Whannell makes us share in this simultaneously psychological and sensorial experience of constant alertness, using point-of-view cinematography and modulating the film’s soundscape as Cecilia, unable to approach her surroundings rationally, senses a threat where there is none. Staying slightly longer on a shot of a door left ajar doesn’t reveal a hidden clown, Halloween-style, but instead makes evident how menacing the everyday can become for a person who has been traumatised.

Yet soon enough the corners of rooms seem to catch the camera’s attention in a different way. Cecilia’s glances at dark, dead spaces become more pointed, and the camera begins tracing an invisible path. Using the suggestive powers of framing and montage – particularly the circumstantial difference between omniscient and point-of-view shots – Whannell progressively brings his invisible man to life. What begins as a simple expositional shot of Cecilia going about her business alone in a room becomes suddenly voyeuristic when the camera starts following her.
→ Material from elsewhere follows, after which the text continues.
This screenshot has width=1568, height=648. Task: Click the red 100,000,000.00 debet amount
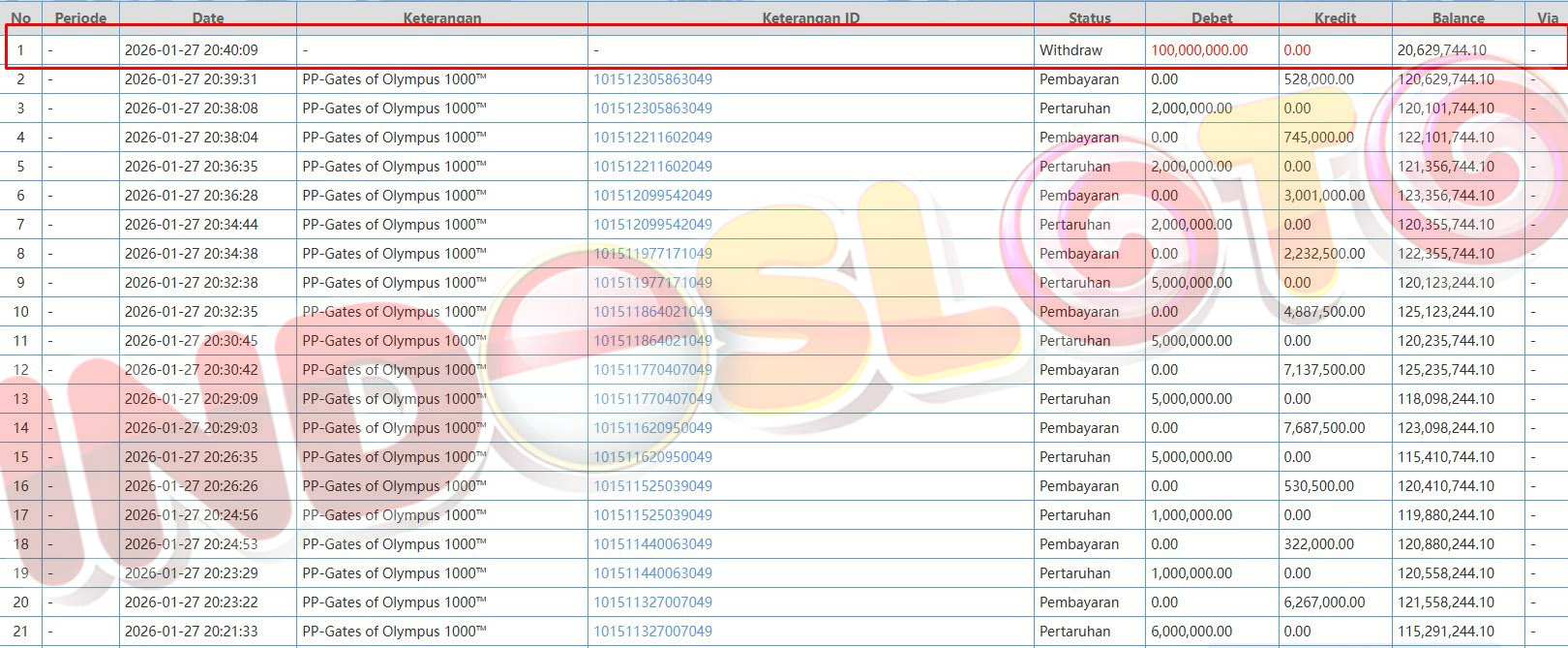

No longer a passive spectator to her life, it becomes an active participant in it, recalling the vicious killer-camera used by the Peeping Tom in Michael Powell’s 1960 horror classic.

This calculatedly slow apparition (or revelation, although neither term seems appropriate to discuss someone who can’t be seen) of the invisible harasser merges Cecilia’s trauma – her fear of things hidden in the past – together with her fear of Adrian persecuting her now, a very present danger. To the eyes of everyone around her, these two different kinds of anxiety become one and the same thing: it’s all in her head. Cecilia’s experience of perpetual terror is invalidated by her entire world in an extreme, genre-appropriate and therefore terrifying abstraction of gaslighting. Adrian has managed to hurt Cecilia while rejecting so much responsibility for how she is feeling that he has literally made himself invisible.

If the metaphor isn’t particularly subtle, it is still extremely effective at representing the sense of endless dread that gaslighting and trauma (itself another way by which someone, too caught up in the webs of hurtful memory, is denied her experience of the world as it really is in the present) create in their victims. With his own invisible man film, Hollow Man, Paul Verhoeven made explicit the bad behaviour that one would inevitably engage in if he couldn’t be held accountable for it. The Invisible Man manages to be an even more unpleasant watch – as well as a more interesting one – because it focuses the other side of that dynamic, and understands that having one’s sense of reality refuted by men who try to make their actions disappear is already a common experience.